--- WHAT YOU SHOULD DO ---
Among the entries that follow, the required portion opens with the line containing "Accept All (95, 2562)" and closes with the line containing "March 2025 (1273, 1319)". Give that portion again exactly, and nothing else.

--- RECORDS SUPPLIED ---
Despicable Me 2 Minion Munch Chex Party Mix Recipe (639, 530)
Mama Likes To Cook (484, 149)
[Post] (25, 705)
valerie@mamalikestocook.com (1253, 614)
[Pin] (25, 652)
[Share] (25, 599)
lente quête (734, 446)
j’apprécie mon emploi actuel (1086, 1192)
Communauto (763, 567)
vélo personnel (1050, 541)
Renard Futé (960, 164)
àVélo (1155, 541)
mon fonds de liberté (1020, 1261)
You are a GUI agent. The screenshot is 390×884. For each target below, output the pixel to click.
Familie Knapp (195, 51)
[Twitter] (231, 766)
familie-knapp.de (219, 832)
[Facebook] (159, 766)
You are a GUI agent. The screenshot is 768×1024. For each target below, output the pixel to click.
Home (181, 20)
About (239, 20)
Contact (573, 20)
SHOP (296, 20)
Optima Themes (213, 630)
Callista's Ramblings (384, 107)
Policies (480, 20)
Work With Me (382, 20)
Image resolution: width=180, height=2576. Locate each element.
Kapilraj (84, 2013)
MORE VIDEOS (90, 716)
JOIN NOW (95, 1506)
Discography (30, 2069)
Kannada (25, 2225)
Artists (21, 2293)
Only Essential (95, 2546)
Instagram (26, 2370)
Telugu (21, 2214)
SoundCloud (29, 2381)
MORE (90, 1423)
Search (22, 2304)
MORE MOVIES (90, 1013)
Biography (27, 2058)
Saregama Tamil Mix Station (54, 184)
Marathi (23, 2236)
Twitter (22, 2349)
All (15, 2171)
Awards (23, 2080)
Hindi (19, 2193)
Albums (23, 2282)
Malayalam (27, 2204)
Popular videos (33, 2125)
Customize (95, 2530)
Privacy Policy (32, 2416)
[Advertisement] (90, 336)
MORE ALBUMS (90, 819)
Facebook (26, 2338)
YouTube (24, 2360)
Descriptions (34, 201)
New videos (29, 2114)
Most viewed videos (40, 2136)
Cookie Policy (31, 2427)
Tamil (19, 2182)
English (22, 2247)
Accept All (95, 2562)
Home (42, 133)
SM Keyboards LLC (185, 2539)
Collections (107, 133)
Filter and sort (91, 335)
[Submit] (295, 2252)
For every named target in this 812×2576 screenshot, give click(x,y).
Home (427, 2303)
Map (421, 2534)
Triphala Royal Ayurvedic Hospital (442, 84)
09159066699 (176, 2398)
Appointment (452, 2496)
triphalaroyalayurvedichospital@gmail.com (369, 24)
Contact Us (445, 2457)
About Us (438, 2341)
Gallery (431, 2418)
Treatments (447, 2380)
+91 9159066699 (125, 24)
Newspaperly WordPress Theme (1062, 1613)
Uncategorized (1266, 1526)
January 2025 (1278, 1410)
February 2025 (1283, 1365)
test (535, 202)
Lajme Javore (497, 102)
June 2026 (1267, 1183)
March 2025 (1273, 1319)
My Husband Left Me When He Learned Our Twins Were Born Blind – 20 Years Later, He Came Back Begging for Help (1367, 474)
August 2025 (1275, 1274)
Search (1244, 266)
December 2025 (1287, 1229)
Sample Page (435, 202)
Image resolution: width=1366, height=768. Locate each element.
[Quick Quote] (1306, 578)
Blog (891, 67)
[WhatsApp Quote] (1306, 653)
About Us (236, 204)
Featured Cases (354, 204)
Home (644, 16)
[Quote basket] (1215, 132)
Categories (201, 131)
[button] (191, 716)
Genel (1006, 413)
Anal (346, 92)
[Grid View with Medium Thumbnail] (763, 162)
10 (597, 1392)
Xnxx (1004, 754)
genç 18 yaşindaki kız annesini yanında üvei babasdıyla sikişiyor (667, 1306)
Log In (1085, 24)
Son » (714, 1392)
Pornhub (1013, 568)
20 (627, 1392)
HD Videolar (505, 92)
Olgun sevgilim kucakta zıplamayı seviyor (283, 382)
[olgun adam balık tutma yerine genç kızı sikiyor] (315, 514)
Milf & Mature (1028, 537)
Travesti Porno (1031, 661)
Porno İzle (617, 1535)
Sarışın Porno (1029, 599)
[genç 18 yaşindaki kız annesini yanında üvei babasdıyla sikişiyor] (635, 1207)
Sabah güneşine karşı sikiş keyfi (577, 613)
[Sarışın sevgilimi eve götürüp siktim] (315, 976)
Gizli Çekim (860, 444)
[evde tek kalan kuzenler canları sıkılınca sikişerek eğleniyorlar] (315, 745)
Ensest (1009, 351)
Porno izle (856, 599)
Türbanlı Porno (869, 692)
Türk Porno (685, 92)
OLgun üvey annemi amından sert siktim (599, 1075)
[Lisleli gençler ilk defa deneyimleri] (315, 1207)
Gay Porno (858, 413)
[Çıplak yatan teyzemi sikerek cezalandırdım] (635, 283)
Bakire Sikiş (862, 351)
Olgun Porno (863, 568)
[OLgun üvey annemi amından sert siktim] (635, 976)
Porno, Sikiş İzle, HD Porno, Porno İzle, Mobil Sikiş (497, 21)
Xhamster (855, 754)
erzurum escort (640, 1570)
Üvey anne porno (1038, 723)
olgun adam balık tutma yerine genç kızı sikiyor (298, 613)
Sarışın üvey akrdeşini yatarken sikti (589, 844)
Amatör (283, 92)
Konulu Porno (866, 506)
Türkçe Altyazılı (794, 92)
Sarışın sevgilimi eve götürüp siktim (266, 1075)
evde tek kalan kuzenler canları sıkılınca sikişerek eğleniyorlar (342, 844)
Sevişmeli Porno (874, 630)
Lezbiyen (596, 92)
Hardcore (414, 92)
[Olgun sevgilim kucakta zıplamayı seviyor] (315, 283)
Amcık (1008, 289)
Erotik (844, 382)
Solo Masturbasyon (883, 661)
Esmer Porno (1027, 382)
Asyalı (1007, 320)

--- RESULT FOR THIS EXERCISE ---
Accept All (95, 2562)
Home (42, 133)
SM Keyboards LLC (185, 2539)
Collections (107, 133)
Filter and sort (91, 335)
[Submit] (295, 2252)
For every named target in this 812×2576 screenshot, give click(x,y).
Home (427, 2303)
Map (421, 2534)
Triphala Royal Ayurvedic Hospital (442, 84)
09159066699 (176, 2398)
Appointment (452, 2496)
triphalaroyalayurvedichospital@gmail.com (369, 24)
Contact Us (445, 2457)
About Us (438, 2341)
Gallery (431, 2418)
Treatments (447, 2380)
+91 9159066699 (125, 24)
Newspaperly WordPress Theme (1062, 1613)
Uncategorized (1266, 1526)
January 2025 (1278, 1410)
February 2025 (1283, 1365)
test (535, 202)
Lajme Javore (497, 102)
June 2026 (1267, 1183)
March 2025 (1273, 1319)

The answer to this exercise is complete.